Introduction - High Availability on Unified Access Gateway

This workshop guides you through the end-to-end setup of the High Availability component on Unified Access Gateway 3.4.  You will deploy two Unified Access Gateway appliances on the same subnet, both include a Web Reverse Proxy instance that is already setup, and a PowerShell script will be used for the deployment.

In both appliances, you will enable High Availability using the Administration Console.

This lab is aimed at educating the user on how to configure and test the High Availability component on Unified Access Gateway, as well understanding the components that make this product work to support each of the various features and services.

At the end of this lab, the user will know how to setup and test High Availability on Unified Access Gateway.

Before getting started, let's go over the lab network setup followed by a brief outline of each deployment method.

Lab Architecture

The architectural diagram below shows an example environment which emulates a typical environment, including DMZ and internal networks.

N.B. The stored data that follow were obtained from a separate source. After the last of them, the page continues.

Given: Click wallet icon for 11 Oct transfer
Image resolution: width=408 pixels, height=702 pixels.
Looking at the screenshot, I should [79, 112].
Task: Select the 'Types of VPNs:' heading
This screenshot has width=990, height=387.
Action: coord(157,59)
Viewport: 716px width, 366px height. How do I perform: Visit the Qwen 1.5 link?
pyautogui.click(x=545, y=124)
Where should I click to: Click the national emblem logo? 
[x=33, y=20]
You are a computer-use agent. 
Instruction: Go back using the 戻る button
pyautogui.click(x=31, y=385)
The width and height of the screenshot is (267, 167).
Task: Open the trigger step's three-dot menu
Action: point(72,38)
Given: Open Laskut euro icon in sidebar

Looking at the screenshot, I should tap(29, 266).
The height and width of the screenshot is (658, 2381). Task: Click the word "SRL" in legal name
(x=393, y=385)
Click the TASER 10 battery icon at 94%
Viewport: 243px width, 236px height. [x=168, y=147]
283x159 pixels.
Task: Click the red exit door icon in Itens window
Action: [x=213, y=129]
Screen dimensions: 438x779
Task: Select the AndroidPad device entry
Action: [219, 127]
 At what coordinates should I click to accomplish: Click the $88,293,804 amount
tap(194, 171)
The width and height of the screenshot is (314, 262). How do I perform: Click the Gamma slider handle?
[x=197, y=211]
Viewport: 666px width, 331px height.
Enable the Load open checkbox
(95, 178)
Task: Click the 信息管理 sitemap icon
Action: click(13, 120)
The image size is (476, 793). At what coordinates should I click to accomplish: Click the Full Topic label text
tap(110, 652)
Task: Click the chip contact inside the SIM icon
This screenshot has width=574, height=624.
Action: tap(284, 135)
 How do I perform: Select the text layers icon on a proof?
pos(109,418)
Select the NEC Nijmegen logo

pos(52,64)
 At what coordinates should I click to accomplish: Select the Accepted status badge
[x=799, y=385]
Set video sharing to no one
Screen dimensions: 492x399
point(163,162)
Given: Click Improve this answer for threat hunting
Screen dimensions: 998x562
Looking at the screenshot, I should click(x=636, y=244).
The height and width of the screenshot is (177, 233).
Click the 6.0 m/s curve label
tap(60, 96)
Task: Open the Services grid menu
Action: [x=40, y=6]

In this example, external requests to the vApp are sent to the vPod Router, which directs those requests to the appropriate resource, based on the incoming port. Ports 4000-6500 are reserved for the environment components so all traffic coming in on these ports is forwarded to the appropriate Edge Service for the Unified Access Gateway server. In addition, ports 443 and 9443 are forwarded to the Unified Access Gateway server over the respective ports.

The vApp networks (internal, DMZ, and transit) are created within the vApp. The internal and transit networks are NATed to the SE-UCS-Network for outbound internet connectivity while the DMZ network routes through the vPod Router for inbound and outbound access. Note that the vPodRouter does not have a NIC on the internal network and therefore cannot route external traffic to resources on the internal network.

vPod Router | ESXi01 6.5.0 U1 | Control Center | vCenter Server 6.5 U1 hosted on ESXi01

Architecture Overview Diagram

The following architectural diagram shows an example of two major networks that you can deploy your servers into. For this set of exercises, you deploy the Unified Access Gateway appliance on a DMZ and assign the respective NICs.

At the top of the diagram is vCenter Networking. At the bottom of the diagram is the vApp network required to support the environment. For these exercises, the focus is on the network hosted on the ESXi, and represented by the following three networks:

  • VM Network & Management: Represents the dedicated network to access the Management Console
  • Internal Network: Represents the internal network on 172.16.0.x range. The Control Center, ESXI, and vCenter are part of the internal network.
  • DMZ Network: Represents the DMZ network on 192.168.110.x which is where the Unified Access Gateway appliance is to be deployed. The Unified Access Gateway Internet-facing NIC is associated to this network.

Network Interfaces

Unified Access Gateway supports deployments with one, two, or three NICs. This means that the server can be partitioned to receive traffic on a single interface or to route traffic to different interfaces, based on the source of the request. Most often, if you need to implement multiple NICs, you already follow this standard with other web applications in your organization.

You must determine what is appropriate for your environment when selecting the number of NICs during installation. It is important for you to understand the expected behavior when two or three NICs are enabled.

To explore these options, see Deploying VMware Unified Access Gateway: VMware Workspace ONE Operational Tutorial.

General Considerations

In the exercises for deploying the Unified Access Gateway server through vSphere, the vCenter setup is hosted in a nested template. This is not usually the case when working with users in a live environment.

User environments can include multiple networks and can optionally have a Network Protocol Profiles (NPP) that corresponds to the networks to connect to the Unified Access Gateway. Prior to version 3.3, NPP was a requirement. Since version 3.3, NPP is no longer required.

Note: Keep in mind that the Unified Access Gateway requires a netmask, default gateway, and subnet to be defined for each network enabled during deployment.